ЧТО НУЖНО СДЕЛАТЬ: Продублируйте все строки ниже слово в слово, ничего не меняя.
───── ИСХОДНЫЕ СТРОКИ
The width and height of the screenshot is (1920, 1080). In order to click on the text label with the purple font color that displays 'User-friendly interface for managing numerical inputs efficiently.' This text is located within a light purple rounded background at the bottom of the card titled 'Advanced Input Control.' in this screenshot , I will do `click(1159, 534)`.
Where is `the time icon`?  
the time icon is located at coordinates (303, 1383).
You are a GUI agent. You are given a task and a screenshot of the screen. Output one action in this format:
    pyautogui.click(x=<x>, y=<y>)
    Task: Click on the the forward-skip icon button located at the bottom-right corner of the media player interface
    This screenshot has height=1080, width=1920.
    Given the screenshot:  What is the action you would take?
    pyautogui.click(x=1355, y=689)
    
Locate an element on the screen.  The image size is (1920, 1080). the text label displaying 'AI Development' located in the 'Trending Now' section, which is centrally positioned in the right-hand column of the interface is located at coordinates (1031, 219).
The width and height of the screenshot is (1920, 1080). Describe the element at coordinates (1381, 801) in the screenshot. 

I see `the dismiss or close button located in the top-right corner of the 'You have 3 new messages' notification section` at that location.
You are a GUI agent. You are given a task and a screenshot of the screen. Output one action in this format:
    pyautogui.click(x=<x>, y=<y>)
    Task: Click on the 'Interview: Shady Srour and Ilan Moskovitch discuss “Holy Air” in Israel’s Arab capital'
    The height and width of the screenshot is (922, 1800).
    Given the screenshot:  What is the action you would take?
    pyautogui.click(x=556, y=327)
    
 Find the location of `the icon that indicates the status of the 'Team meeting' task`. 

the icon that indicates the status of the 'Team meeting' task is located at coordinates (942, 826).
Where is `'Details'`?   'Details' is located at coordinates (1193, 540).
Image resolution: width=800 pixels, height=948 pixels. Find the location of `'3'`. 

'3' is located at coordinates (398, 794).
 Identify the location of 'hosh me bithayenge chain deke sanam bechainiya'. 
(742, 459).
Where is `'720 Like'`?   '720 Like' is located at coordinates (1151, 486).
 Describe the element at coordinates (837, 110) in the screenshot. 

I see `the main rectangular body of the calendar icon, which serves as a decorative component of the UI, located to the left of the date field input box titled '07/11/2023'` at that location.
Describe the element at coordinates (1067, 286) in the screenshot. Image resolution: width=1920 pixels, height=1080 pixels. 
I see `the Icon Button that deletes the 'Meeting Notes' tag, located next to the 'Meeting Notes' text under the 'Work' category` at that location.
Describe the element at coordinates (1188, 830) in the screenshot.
──────────
ОЖИДАЕМЫЙ ОТВЕТ:
The width and height of the screenshot is (1920, 1080). In order to click on the text label with the purple font color that displays 'User-friendly interface for managing numerical inputs efficiently.' This text is located within a light purple rounded background at the bottom of the card titled 'Advanced Input Control.' in this screenshot , I will do `click(1159, 534)`.
Where is `the time icon`?  
the time icon is located at coordinates (303, 1383).
You are a GUI agent. You are given a task and a screenshot of the screen. Output one action in this format:
    pyautogui.click(x=<x>, y=<y>)
    Task: Click on the the forward-skip icon button located at the bottom-right corner of the media player interface
    This screenshot has height=1080, width=1920.
    Given the screenshot:  What is the action you would take?
    pyautogui.click(x=1355, y=689)
    
Locate an element on the screen.  The image size is (1920, 1080). the text label displaying 'AI Development' located in the 'Trending Now' section, which is centrally positioned in the right-hand column of the interface is located at coordinates (1031, 219).
The width and height of the screenshot is (1920, 1080). Describe the element at coordinates (1381, 801) in the screenshot. 

I see `the dismiss or close button located in the top-right corner of the 'You have 3 new messages' notification section` at that location.
You are a GUI agent. You are given a task and a screenshot of the screen. Output one action in this format:
    pyautogui.click(x=<x>, y=<y>)
    Task: Click on the 'Interview: Shady Srour and Ilan Moskovitch discuss “Holy Air” in Israel’s Arab capital'
    The height and width of the screenshot is (922, 1800).
    Given the screenshot:  What is the action you would take?
    pyautogui.click(x=556, y=327)
    
 Find the location of `the icon that indicates the status of the 'Team meeting' task`. 

the icon that indicates the status of the 'Team meeting' task is located at coordinates (942, 826).
Where is `'Details'`?   'Details' is located at coordinates (1193, 540).
Image resolution: width=800 pixels, height=948 pixels. Find the location of `'3'`. 

'3' is located at coordinates (398, 794).
 Identify the location of 'hosh me bithayenge chain deke sanam bechainiya'. 
(742, 459).
Where is `'720 Like'`?   '720 Like' is located at coordinates (1151, 486).
 Describe the element at coordinates (837, 110) in the screenshot. 

I see `the main rectangular body of the calendar icon, which serves as a decorative component of the UI, located to the left of the date field input box titled '07/11/2023'` at that location.
Describe the element at coordinates (1067, 286) in the screenshot. Image resolution: width=1920 pixels, height=1080 pixels. 
I see `the Icon Button that deletes the 'Meeting Notes' tag, located next to the 'Meeting Notes' text under the 'Work' category` at that location.
Describe the element at coordinates (1188, 830) in the screenshot.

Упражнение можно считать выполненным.